Misa schweigt und überlegt, was sie am besten sagen kann, ohne sich zu verraten. Sie weiß, dass viele sie als arrogant betiteln, jedoch hat sie noch nie mitbekommen, dass man sie als dumm und naiv bezeichnet. „Sie ist doch noch sehr jung. Ich würde nicht sagen, dass sie dumm ist, sondern eher unerfahren."

„Ihr redet so, als würdet ihr sie kennen." Sie fühlt sich kurz ertappt, jedoch in dem Moment, wo ihr Gegenüber anfängt zu lachen, bekommt sie das Gefühl, dass er sich bei seinen Worten nicht viel gedacht hat.
Er bleibt stehen und schaut sie eindringlich an.
„Artemis, würdet ihr mich morgen zum Fest begleiten, was mein Vater mir zu Ehren veranstaltet. Ich hätte euch sehr gerne als Begleitung an meiner Seite." Er ist etwas kleiner als sie, die Augen sind fast auf Augenhöhe, trotzdem fühlt Misa sich unfassbar klein in dieser Situation. Sie traut sich nicht, nein zu sagen. Aber bringt das „Natürlich", nur schwer über ihre Lippen.

Die Nervosität steigt in ihr auf und die Angst, morgen noch erkannt zu werden, wächst. Wie soll sie Ean erklären, dass sie morgen auf ein Fest geht, auf dem Hunderte von Menschen sind?
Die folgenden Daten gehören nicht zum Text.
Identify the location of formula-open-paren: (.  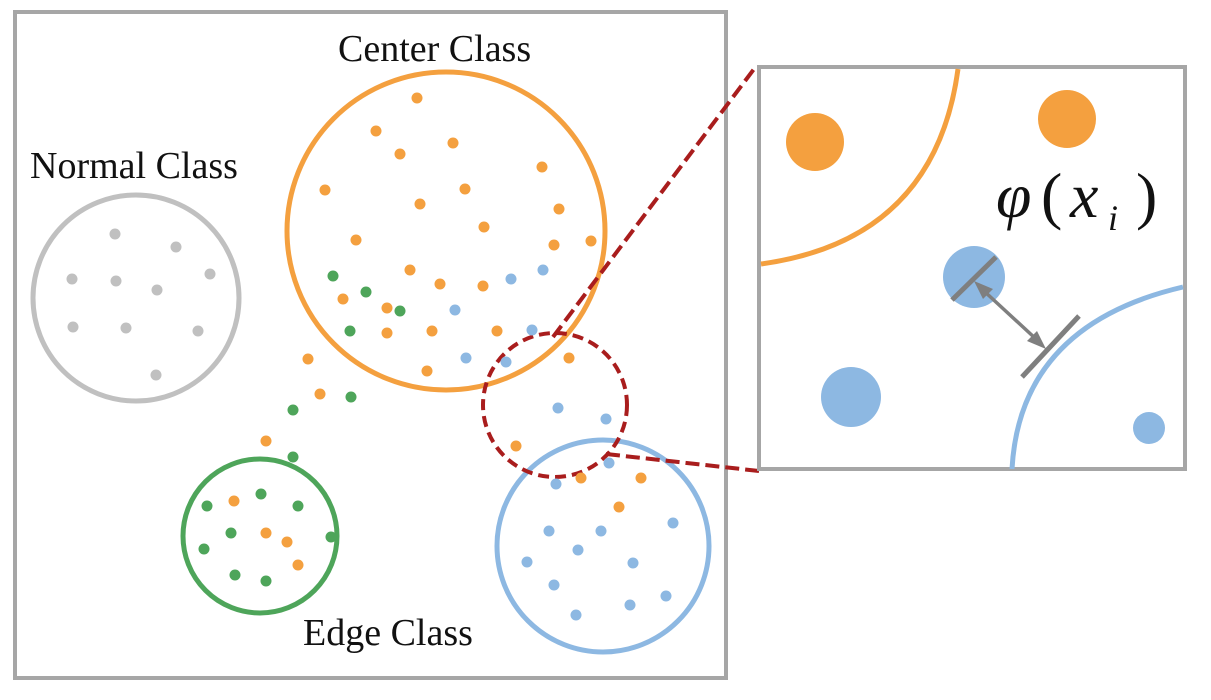
(1052, 196).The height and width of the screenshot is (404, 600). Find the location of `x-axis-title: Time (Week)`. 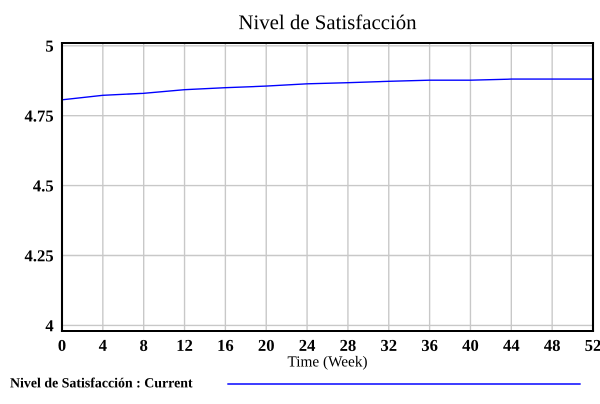

x-axis-title: Time (Week) is located at coordinates (328, 363).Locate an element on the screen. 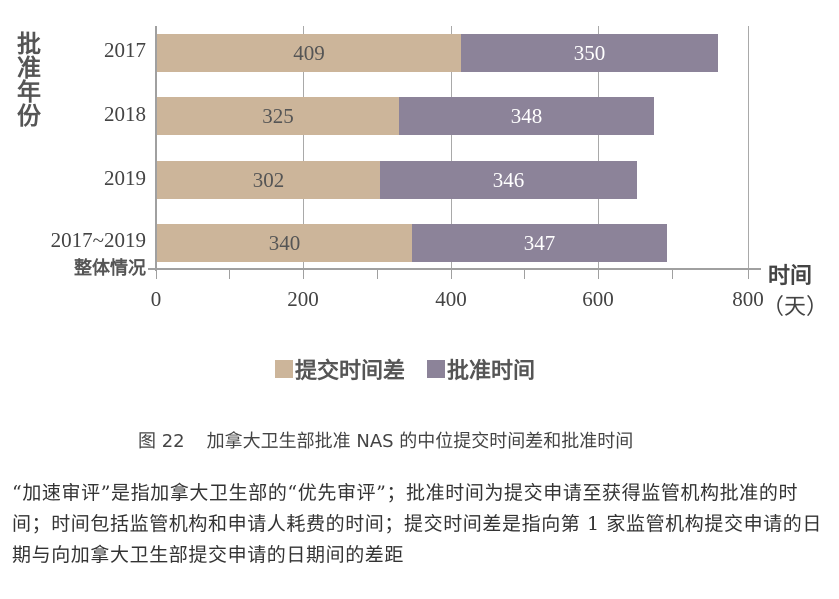 The height and width of the screenshot is (599, 839). category-label-2017: 2017 is located at coordinates (125, 50).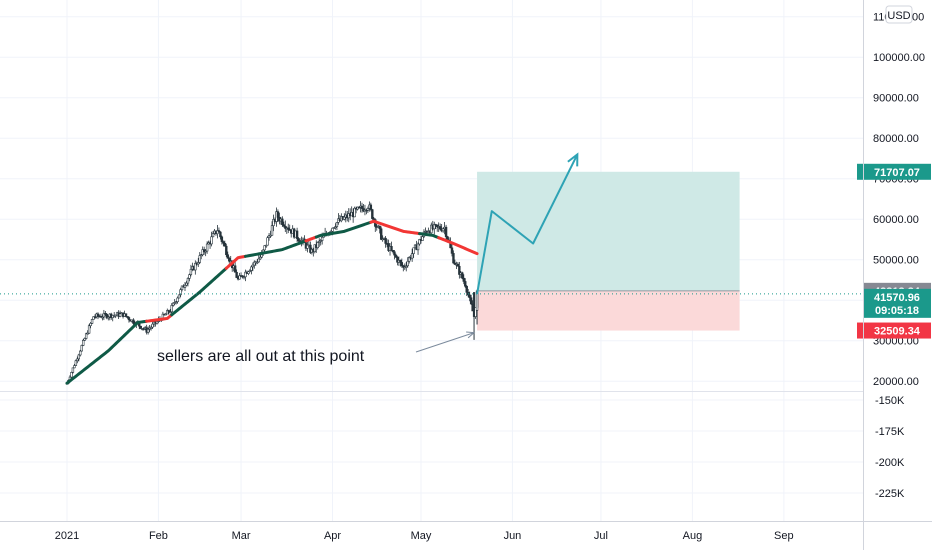  What do you see at coordinates (899, 14) in the screenshot?
I see `currency-badge: USD` at bounding box center [899, 14].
„Was ist das denn für ein Fest?", hinterfragt sie, um sich zumindest darauf vorbereiten zu können.
Auf seinem Gesicht bildet sich ein Lächeln. „Es ist mein zweiundzwanzigster Geburtstag. Ich werde euch morgen früh noch das schönste Kleid aus diesem Königreich zukommen lassen", sagt er voller Stolz und so, als hätte er sich in Misa schockverliebt. Sie jedoch setzt sich bloß ein gespieltes Lächeln auf.